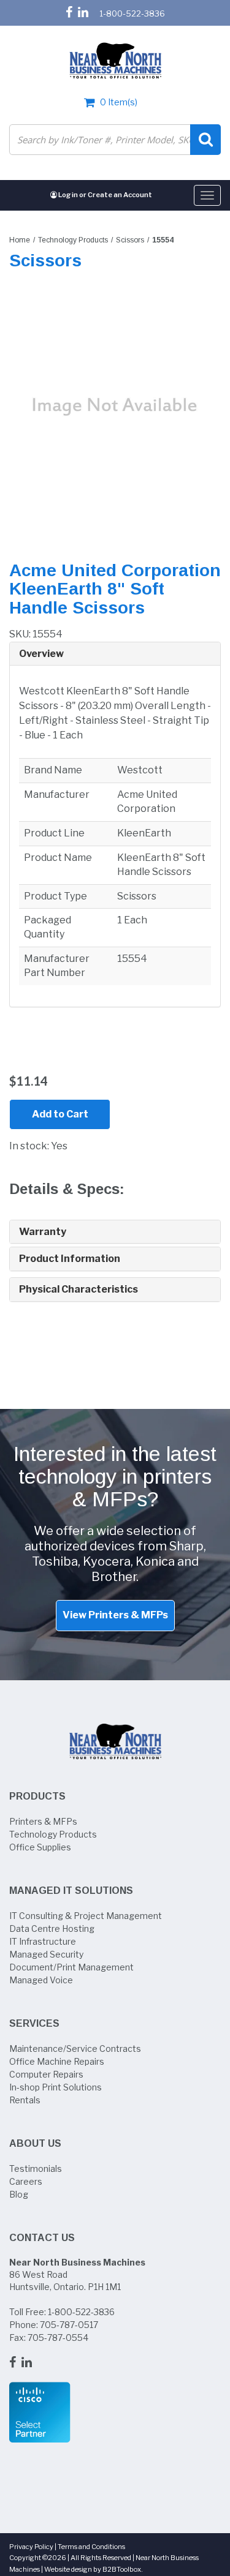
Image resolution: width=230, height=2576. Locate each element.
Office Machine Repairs (56, 2061)
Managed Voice (41, 1980)
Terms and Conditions (91, 2546)
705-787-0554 (58, 2337)
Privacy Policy (31, 2546)
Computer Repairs (46, 2074)
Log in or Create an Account (104, 194)
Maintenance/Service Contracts (75, 2048)
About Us (35, 2143)
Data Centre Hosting (51, 1928)
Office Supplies (40, 1847)
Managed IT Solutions (71, 1890)
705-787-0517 (69, 2324)
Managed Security (46, 1954)
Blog (18, 2194)
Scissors (130, 240)
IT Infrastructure (42, 1941)
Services (34, 2023)
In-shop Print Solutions (55, 2087)
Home (19, 240)
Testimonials (35, 2168)
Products (37, 1796)
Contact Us (42, 2237)
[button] (115, 653)
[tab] (115, 654)
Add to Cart (60, 1114)
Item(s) (118, 102)
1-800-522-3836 (132, 13)
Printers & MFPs (43, 1821)
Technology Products (73, 240)
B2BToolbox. (122, 2569)
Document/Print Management (71, 1967)
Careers (25, 2181)
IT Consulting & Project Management (85, 1915)
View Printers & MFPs (115, 1615)
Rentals (24, 2100)
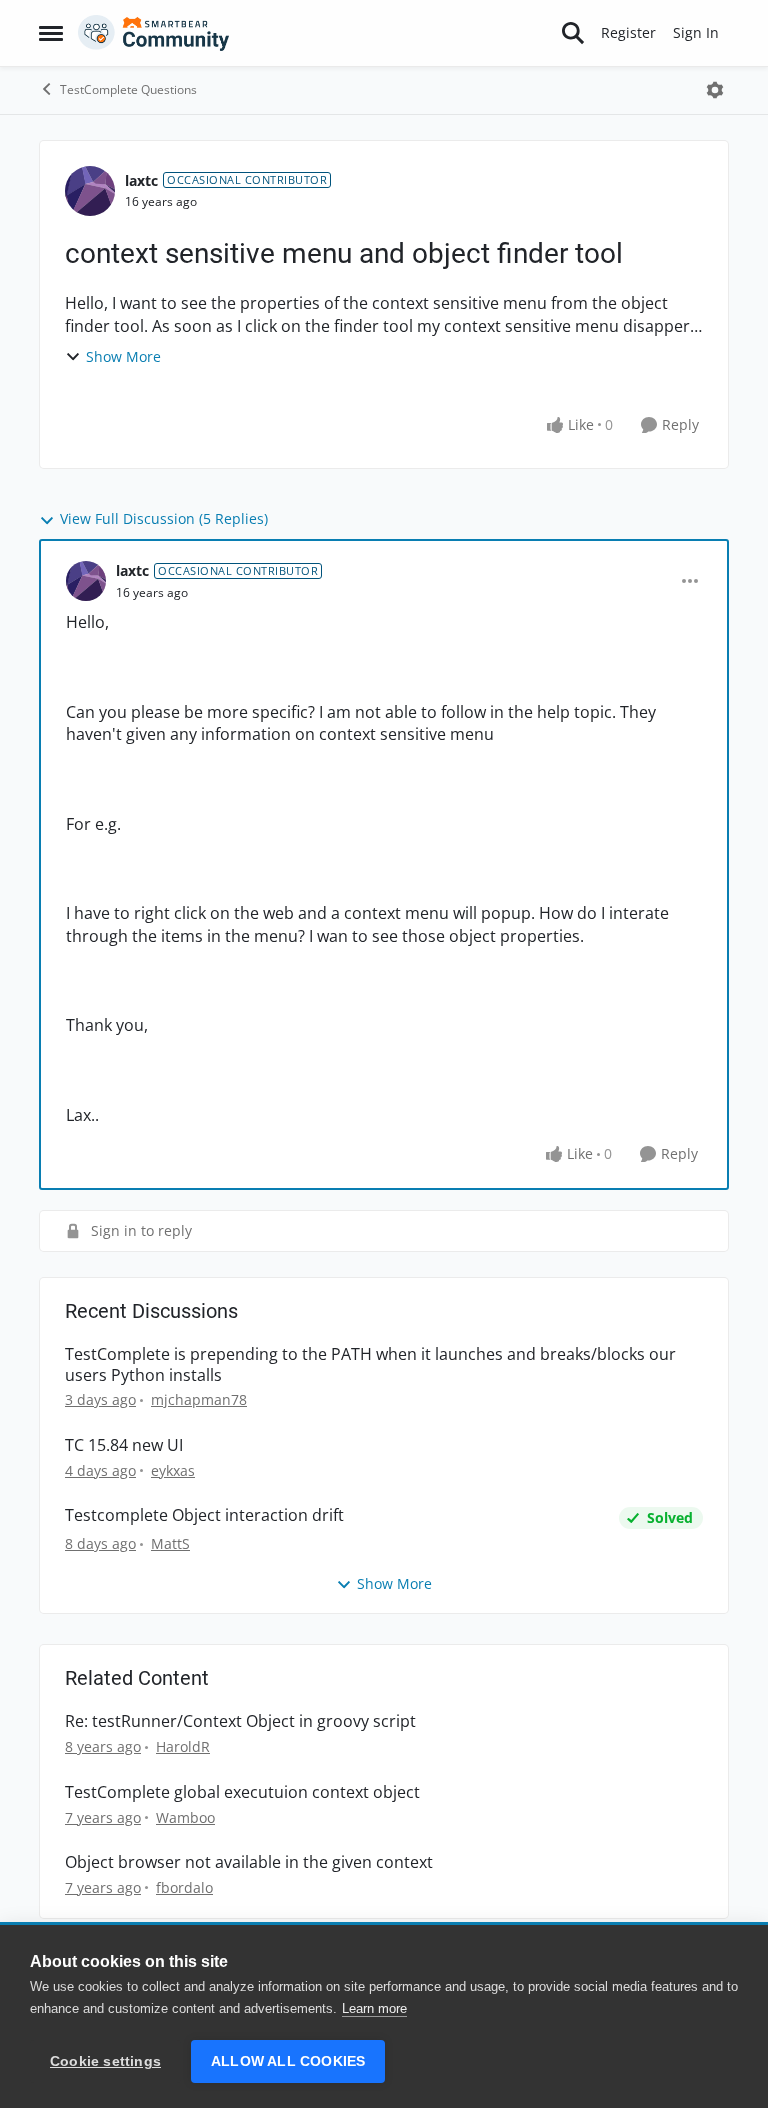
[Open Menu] (715, 90)
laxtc (141, 180)
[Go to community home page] (154, 33)
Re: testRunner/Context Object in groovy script (240, 1721)
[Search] (573, 33)
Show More (123, 356)
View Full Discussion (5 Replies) (164, 518)
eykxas (173, 1470)
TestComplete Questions (128, 89)
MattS (170, 1543)
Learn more (374, 2008)
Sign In (696, 32)
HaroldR (183, 1746)
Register (628, 32)
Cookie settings (105, 2061)
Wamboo (185, 1817)
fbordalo (184, 1887)
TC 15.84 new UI (124, 1445)
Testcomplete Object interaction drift (204, 1515)
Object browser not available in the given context (249, 1862)
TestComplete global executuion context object (242, 1792)
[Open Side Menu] (51, 33)
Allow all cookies (288, 2061)
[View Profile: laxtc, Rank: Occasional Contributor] (90, 191)
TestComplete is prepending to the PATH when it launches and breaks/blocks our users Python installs (370, 1365)
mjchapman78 (199, 1399)
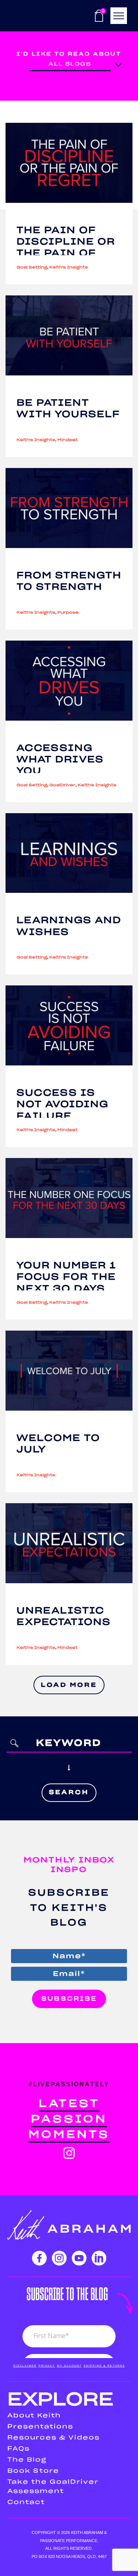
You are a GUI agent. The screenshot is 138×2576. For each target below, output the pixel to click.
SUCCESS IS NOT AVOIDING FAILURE (63, 1104)
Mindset (67, 440)
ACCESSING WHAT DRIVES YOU (60, 760)
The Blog (27, 2460)
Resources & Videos (53, 2438)
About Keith (34, 2416)
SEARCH (69, 1792)
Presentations (40, 2427)
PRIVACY (47, 2365)
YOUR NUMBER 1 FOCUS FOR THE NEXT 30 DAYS (66, 1277)
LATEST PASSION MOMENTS (69, 2119)
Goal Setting (32, 267)
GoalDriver (62, 785)
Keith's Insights (68, 267)
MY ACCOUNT (69, 2365)
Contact (26, 2502)
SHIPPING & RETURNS (104, 2365)
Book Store (33, 2471)
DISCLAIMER (25, 2365)
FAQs (18, 2449)
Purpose (68, 612)
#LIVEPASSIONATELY (69, 2084)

Your goal:
Everything in the entries except the pictures should be returned exactly as given.

Reply to the task:
Image resolution: width=230, height=2576. Locate each element.
Office Machine Repairs (56, 2061)
Managed Voice (41, 1980)
Terms and Conditions (91, 2546)
705-787-0554 (58, 2337)
Privacy Policy (31, 2546)
Computer Repairs (46, 2074)
Log in or Create an Account (104, 194)
Maintenance/Service Contracts (75, 2048)
About Us (35, 2143)
Data Centre Hosting (51, 1928)
Office Supplies (40, 1847)
Managed IT Solutions (71, 1890)
705-787-0517 (69, 2324)
Managed Security (46, 1954)
Blog (18, 2194)
Scissors (130, 240)
IT Infrastructure (42, 1941)
Services (34, 2023)
In-shop Print Solutions (55, 2087)
Home (19, 240)
Testimonials (35, 2168)
Products (37, 1796)
Contact Us (42, 2237)
[button] (115, 653)
[tab] (115, 654)
Add to Cart (60, 1114)
Item(s) (118, 102)
1-800-522-3836 (132, 13)
Printers & MFPs (43, 1821)
Technology Products (73, 240)
B2BToolbox. (122, 2569)
Document/Print Management (71, 1967)
Careers (25, 2181)
IT Consulting & Project Management (85, 1915)
View Printers & MFPs (115, 1615)
Rentals (24, 2100)
[Open Menu] (715, 90)
laxtc (141, 180)
[Go to community home page] (154, 33)
Re: testRunner/Context Object in groovy script (240, 1721)
[Search] (573, 33)
Show More (123, 356)
View Full Discussion (5 Replies) (164, 518)
eykxas (173, 1470)
TestComplete Questions (128, 89)
MattS (170, 1543)
Learn more (374, 2008)
Sign In (696, 32)
HaroldR (183, 1746)
Register (628, 32)
Cookie settings (105, 2061)
Wamboo (185, 1817)
fbordalo (184, 1887)
TC 15.84 new UI (124, 1445)
Testcomplete Object interaction drift (204, 1515)
Object browser not available in the given context (249, 1862)
TestComplete global executuion context object (242, 1792)
[Open Side Menu] (51, 33)
Allow all cookies (288, 2061)
[View Profile: laxtc, Rank: Occasional Contributor] (90, 191)
TestComplete is prepending to the PATH when it launches and breaks/blocks our users Python installs (370, 1365)
mjchapman78 (199, 1399)
You are a GUI agent. The screenshot is 138×2576. For each target below, output the pixel to click.
SUCCESS IS NOT AVOIDING FAILURE (63, 1104)
Mindset (67, 440)
ACCESSING WHAT DRIVES YOU (60, 760)
The Blog (27, 2460)
Resources & Videos (53, 2438)
About Keith (34, 2416)
SEARCH (69, 1792)
Presentations (40, 2427)
PRIVACY (47, 2365)
YOUR NUMBER 1 FOCUS FOR THE NEXT 30 DAYS (66, 1277)
LATEST PASSION MOMENTS (69, 2119)
Goal Setting (32, 267)
GoalDriver (62, 785)
Keith's Insights (68, 267)
MY ACCOUNT (69, 2365)
Contact (26, 2502)
SHIPPING & RETURNS (104, 2365)
Book Store (33, 2471)
DISCLAIMER (25, 2365)
FAQs (18, 2449)
Purpose (68, 612)
#LIVEPASSIONATELY (69, 2084)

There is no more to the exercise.